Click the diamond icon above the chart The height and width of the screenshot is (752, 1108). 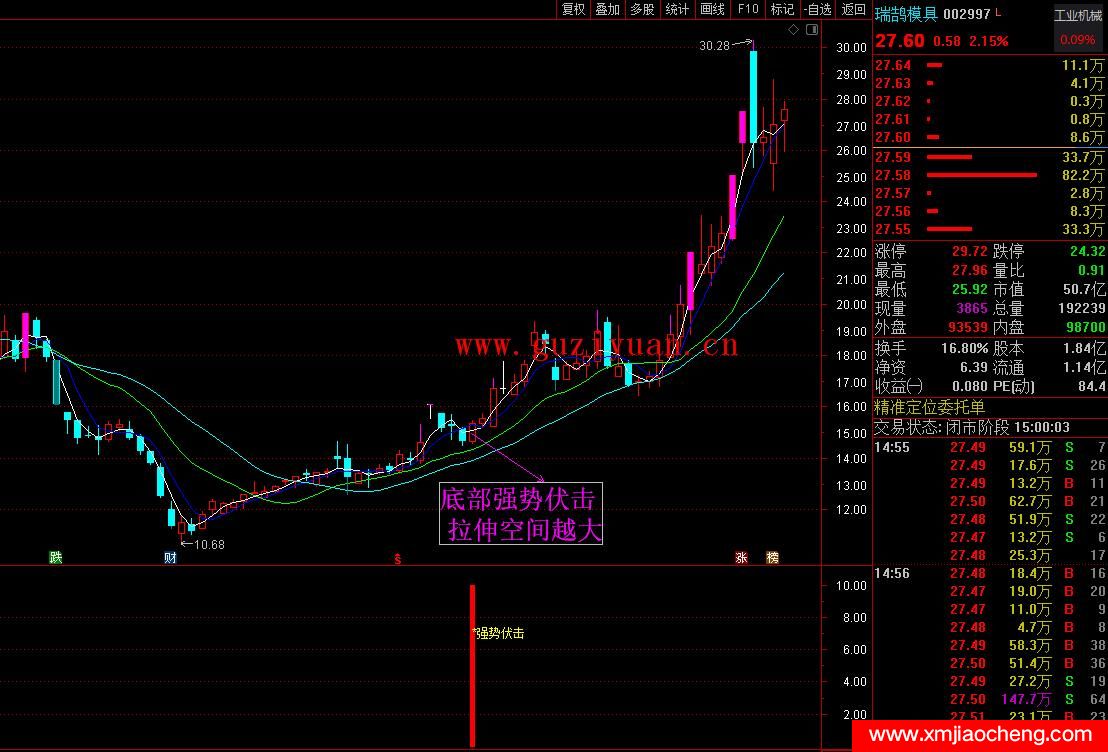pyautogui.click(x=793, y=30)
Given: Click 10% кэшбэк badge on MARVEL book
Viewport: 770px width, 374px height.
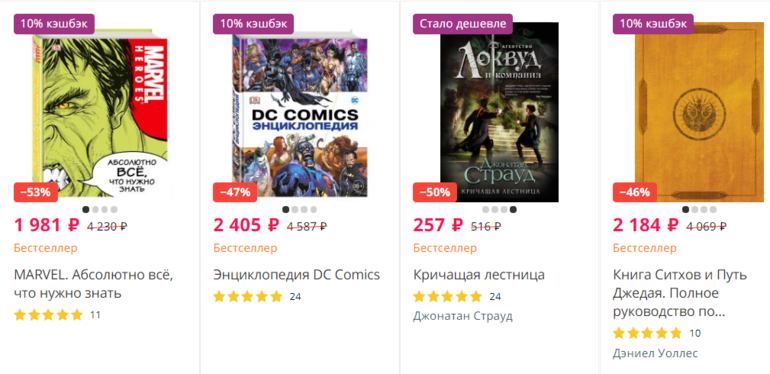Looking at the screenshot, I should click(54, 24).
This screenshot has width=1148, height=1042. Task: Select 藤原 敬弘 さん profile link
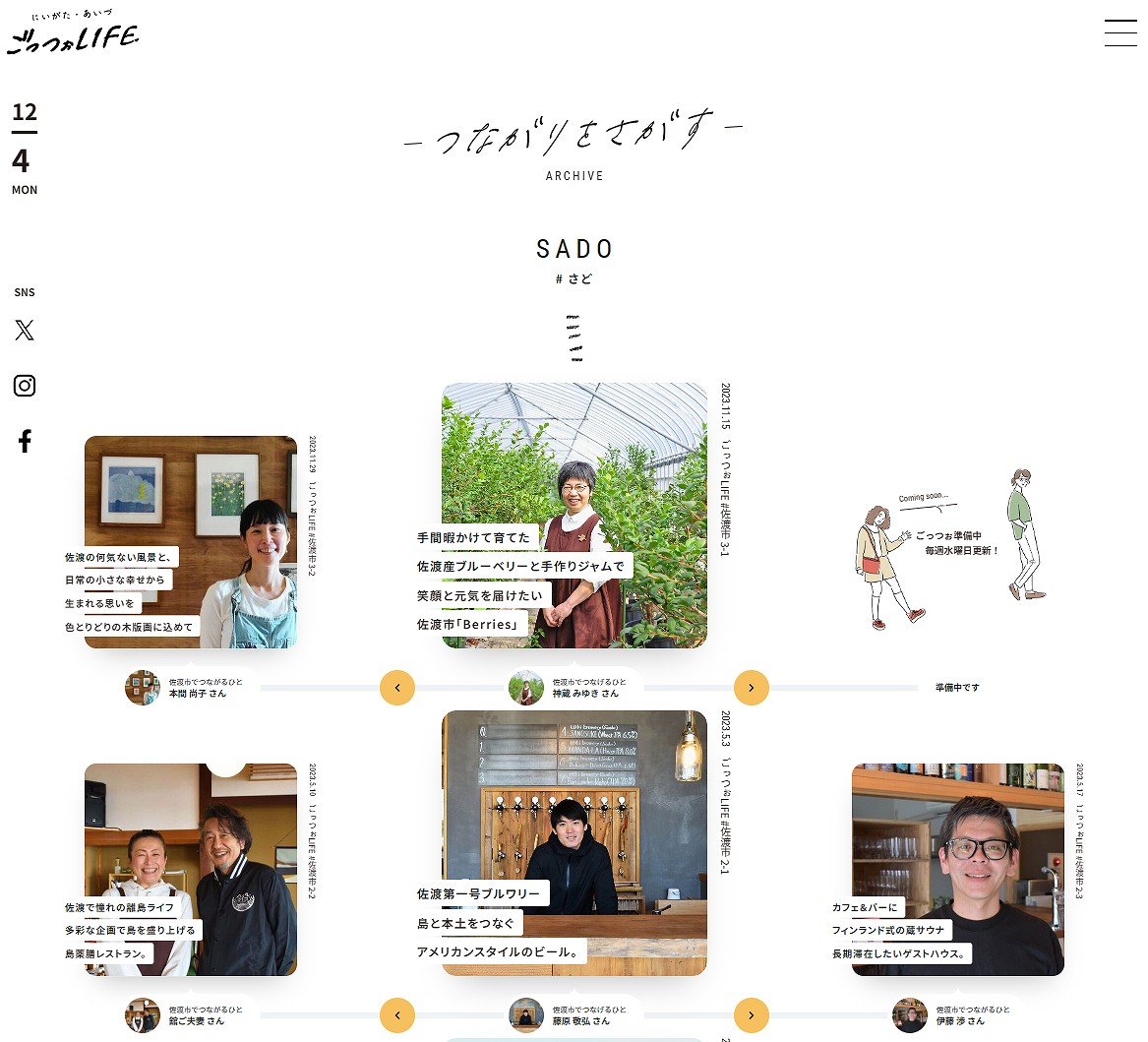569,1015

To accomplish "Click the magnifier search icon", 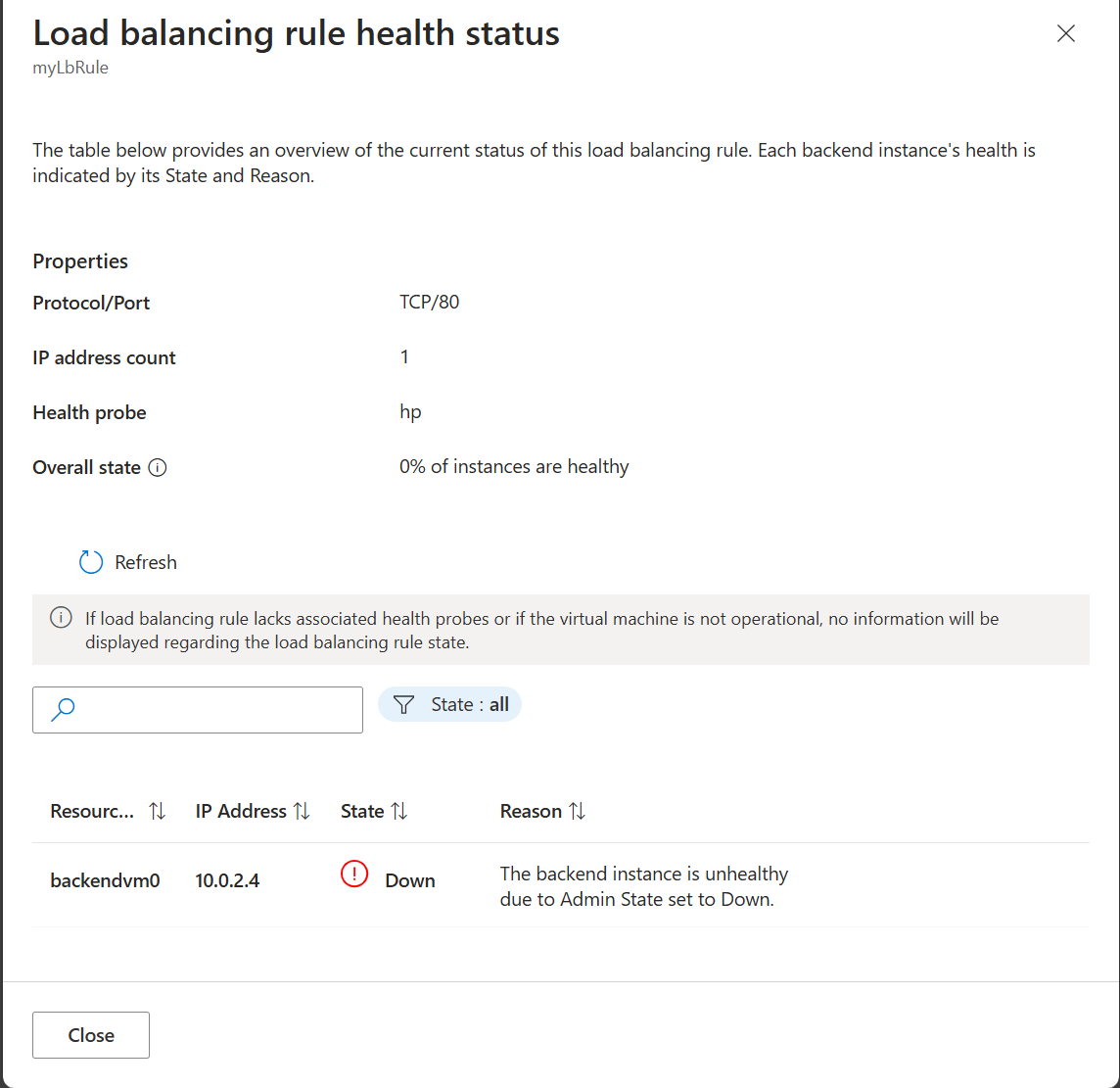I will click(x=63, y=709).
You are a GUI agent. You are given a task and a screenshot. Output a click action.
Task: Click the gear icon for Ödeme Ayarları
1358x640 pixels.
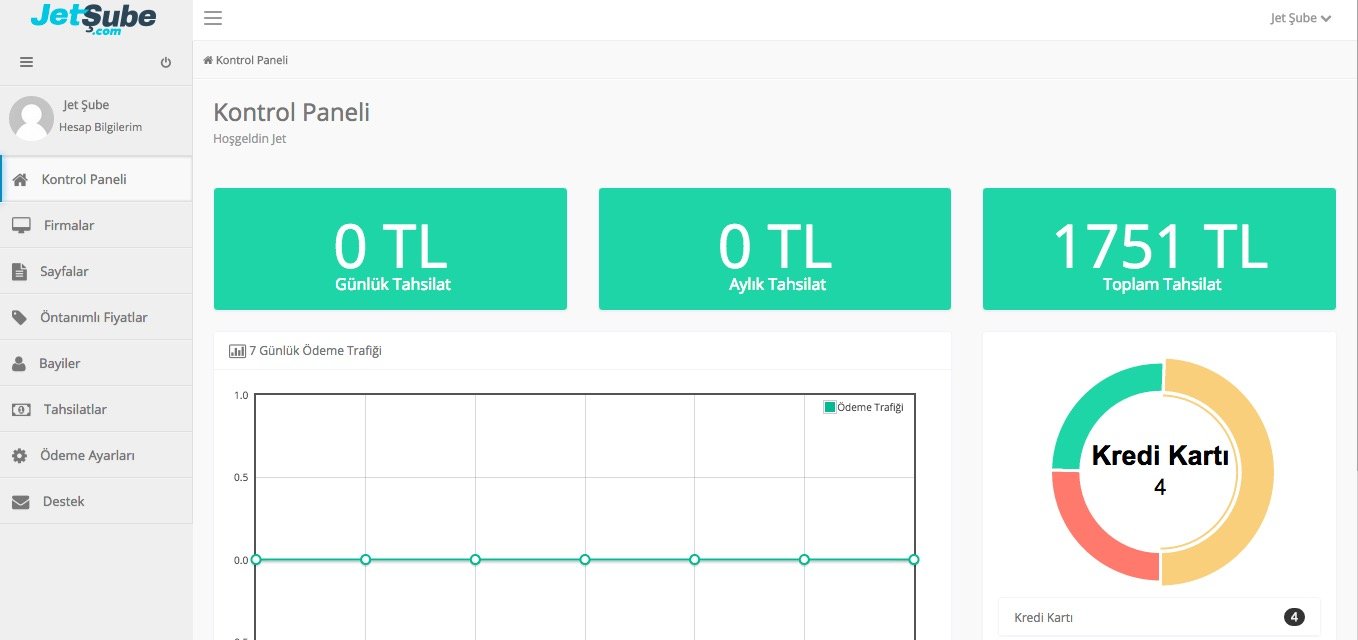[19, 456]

..............................

[Exercise]
Edit the material from the line containing "You are a GUI" through the end of the material, changing "gear icon" to "settings icon" and leaving everything else as it is. Omit the pictures from your answer.

[Complete answer]
You are a GUI agent. You are given a task and a screenshot. Output a click action.
Task: Click the settings icon for Ödeme Ayarları
1358x640 pixels.
[19, 456]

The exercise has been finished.